[Stored items]
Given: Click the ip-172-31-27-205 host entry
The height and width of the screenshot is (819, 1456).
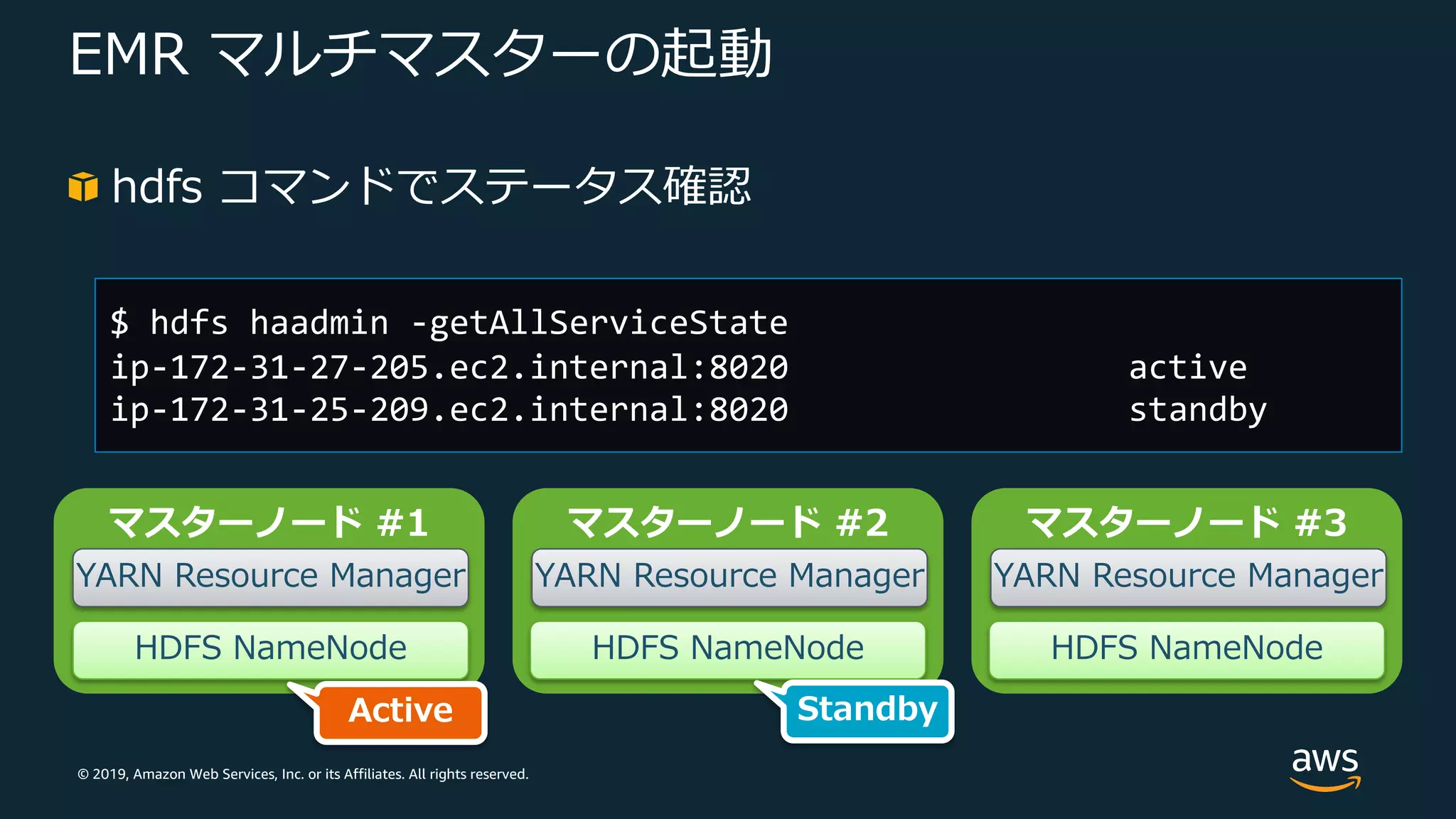Looking at the screenshot, I should pyautogui.click(x=449, y=368).
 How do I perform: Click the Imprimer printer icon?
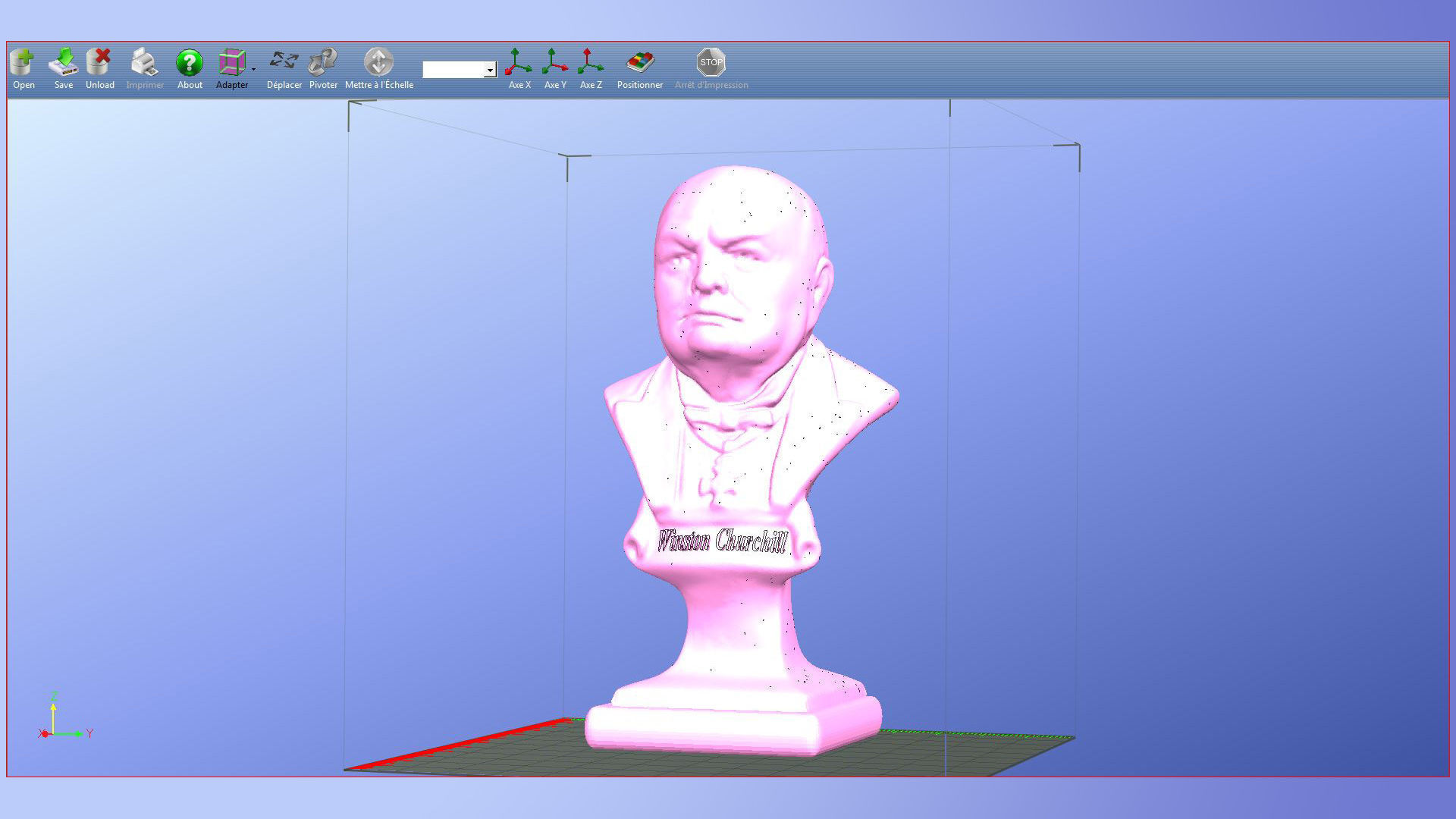point(144,62)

#### Exercise directions
Leave the pictures out and print the records above exactly as they stand.

#### Answer to this problem
Given: Click the ip-172-31-27-205 host entry
The height and width of the screenshot is (819, 1456).
Looking at the screenshot, I should pyautogui.click(x=449, y=368).
 How do I perform: Click the Imprimer printer icon?
point(144,62)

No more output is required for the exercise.